Pretty much exactly what I'm doing right now!


----------



## nWo (Mar 25, 2014)

> Pretty much exactly what I'm doing right now!


One takeaway a week is never gonna hurt when cutting if it's just one meal a week and you don't go mad and eat 5000+ calories in one sitting, which is easily done I know all too well :lol: But when I'm bulking I tend to get a takeaway on the Saturday night and have loads of leftovers for the next day, whereas when I'm cutting I just get enough for the one meal.


----------



## Dark sim (May 18, 2013)

toxyuk said:


> i think i need to eat more clean im up at 130kg now up 15kg on this cycle lols


Eating "clean", does not mean you gain less fat.


----------



## keeptrying (Mar 27, 2015)

I eat entirely 'clean' calories, but a vast excess of them, due to a stressful job and shift work my maintanence calories vary by an obscene amount (I can vary from not sitting down for 6 hours, half an hours break then another six hours running around) to sitting down entirely for the same length of time. Unfortunatly I tend to maintain a high body fat level, otherwise i struggle to gain weight at all.


----------



## The Day Walker (May 15, 2013)

> Thats really up to you how you like to look...... i can look at myself and say right I need a couple low carb days each week for the next 4 weeks to lean out.... or i can say right i am slightly too lean or smaller but not strong so i need to add in more calories and put a bit of extra weight on.
> 
> Also changing your diet often will help shock your body....... you cant be in a cut for 52 weeks a year..... you need to cut and bulk... cut and bulk... for example stick to a bulking diet for a good 12 weeks then do a mini 6 week cut etc etc


Man one could learn alot from you.......Damn are you an IFBB Pro by any chance :whistling:


----------



## FelonE1 (Dec 23, 2013)

Dark sim said:


> Eating "clean", does not mean you gain less fat.


It still surprises me how many people don't understand the basics of calories in vs calories out and think eating clean means they won't get fat lol.


----------



## AestheticManlet (Jun 12, 2012)

I use both, bulking and eating clean all the time gets tiring.


----------



## Frandeman (Mar 24, 2014)

I eat what the f**k I want and I don't get too fat..

I burn my daily calories during the night and train abs at the same time


----------



## Dark sim (May 18, 2013)

FelonE said:


> It still surprises me how many people don't understand the basics of calories in vs calories out and think eating clean means they won't get fat lol.


I've got bodybuilders at my gym, that still think it. I've told them many times healthy does not mean you won't gain fat. Gets on my tits lol.


----------



## Ultrasonic (Jul 13, 2004)

> I've got bodybuilders at my gym, that still think it. I've told them many times healthy does not mean you won't gain fat. Gets on my tits lol.

- TASK TO COMPLETE: Summarize the forum thread on clean eating, bulking and cutting in two sentences. The lines after this have no connection to the forum thread.

- DATASET CONTENT:
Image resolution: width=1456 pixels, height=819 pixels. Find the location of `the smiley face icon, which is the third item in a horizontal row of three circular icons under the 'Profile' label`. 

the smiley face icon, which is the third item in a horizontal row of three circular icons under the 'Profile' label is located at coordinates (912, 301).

- SOLUTION TO THIS PROBLEM: Several posters stress that eating "clean" does not mean gaining less fat, and one is surprised how many people don't understand the basics of calories in versus calories out. Others describe their own approaches, such as having one takeaway meal a week while cutting, alternating between bulking and cutting phases, and eating only clean calories but in a large excess.